» **ASSIGNED TASK**
Every line in the entries that holds "with" should be identified and copied.

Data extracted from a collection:

══════════

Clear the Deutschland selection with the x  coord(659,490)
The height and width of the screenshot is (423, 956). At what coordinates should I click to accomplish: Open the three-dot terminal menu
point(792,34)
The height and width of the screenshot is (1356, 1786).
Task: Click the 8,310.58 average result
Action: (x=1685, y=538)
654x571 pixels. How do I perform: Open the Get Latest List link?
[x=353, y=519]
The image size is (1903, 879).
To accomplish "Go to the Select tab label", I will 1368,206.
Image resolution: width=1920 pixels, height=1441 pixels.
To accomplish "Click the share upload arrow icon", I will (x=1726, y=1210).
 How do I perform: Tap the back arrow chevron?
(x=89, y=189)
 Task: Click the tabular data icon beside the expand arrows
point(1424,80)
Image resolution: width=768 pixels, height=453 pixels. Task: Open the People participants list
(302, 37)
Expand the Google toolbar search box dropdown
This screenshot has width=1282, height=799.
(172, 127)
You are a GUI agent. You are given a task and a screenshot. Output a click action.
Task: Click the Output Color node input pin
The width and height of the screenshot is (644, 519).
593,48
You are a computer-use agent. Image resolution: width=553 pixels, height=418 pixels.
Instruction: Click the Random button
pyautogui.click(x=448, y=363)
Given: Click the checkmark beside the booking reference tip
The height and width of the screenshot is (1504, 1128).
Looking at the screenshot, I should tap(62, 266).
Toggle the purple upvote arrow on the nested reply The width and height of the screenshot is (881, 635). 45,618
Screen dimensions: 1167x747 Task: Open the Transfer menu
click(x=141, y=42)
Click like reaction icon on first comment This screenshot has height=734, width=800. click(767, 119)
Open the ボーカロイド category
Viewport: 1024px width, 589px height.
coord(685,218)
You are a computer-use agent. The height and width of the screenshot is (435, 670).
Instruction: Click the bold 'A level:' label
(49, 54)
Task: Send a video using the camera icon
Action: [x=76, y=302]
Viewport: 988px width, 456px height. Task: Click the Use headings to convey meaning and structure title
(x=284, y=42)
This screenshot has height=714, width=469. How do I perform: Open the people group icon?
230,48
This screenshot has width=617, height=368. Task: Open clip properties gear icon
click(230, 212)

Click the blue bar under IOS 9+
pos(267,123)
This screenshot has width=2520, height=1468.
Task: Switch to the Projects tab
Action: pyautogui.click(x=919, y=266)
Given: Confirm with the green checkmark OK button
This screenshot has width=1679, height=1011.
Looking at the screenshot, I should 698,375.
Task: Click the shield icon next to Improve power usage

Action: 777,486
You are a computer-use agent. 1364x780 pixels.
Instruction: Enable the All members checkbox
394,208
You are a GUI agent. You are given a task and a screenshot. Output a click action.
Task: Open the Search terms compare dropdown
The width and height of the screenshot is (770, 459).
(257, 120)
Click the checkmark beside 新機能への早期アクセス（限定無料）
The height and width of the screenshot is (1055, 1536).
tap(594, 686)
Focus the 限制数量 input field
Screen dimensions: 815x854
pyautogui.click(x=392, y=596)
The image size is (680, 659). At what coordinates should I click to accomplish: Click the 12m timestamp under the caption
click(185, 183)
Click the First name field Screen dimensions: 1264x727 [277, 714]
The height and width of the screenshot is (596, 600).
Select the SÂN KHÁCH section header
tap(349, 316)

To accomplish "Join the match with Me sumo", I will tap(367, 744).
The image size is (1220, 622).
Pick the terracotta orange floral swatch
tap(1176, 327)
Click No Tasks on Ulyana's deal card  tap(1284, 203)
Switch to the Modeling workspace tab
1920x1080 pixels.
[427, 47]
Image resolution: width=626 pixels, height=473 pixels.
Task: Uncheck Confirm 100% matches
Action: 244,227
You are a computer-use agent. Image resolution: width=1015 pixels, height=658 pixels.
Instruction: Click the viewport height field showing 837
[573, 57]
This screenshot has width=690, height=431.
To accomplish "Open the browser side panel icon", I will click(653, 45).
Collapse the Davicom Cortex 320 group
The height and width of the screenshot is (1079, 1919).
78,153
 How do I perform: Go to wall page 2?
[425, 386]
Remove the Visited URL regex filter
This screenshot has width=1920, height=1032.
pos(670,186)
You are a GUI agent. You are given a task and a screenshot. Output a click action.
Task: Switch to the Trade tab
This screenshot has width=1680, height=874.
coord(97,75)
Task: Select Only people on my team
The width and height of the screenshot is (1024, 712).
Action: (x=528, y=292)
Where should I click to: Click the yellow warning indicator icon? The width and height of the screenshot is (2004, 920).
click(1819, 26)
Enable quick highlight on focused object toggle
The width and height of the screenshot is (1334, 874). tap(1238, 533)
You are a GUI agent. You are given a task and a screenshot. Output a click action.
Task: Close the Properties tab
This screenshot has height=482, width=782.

══════════

» **PROBLEM SOLUTION**
Clear the Deutschland selection with the x  coord(659,490)
Given: Confirm with the green checkmark OK button
To accomplish "Join the match with Me sumo", I will tap(367, 744).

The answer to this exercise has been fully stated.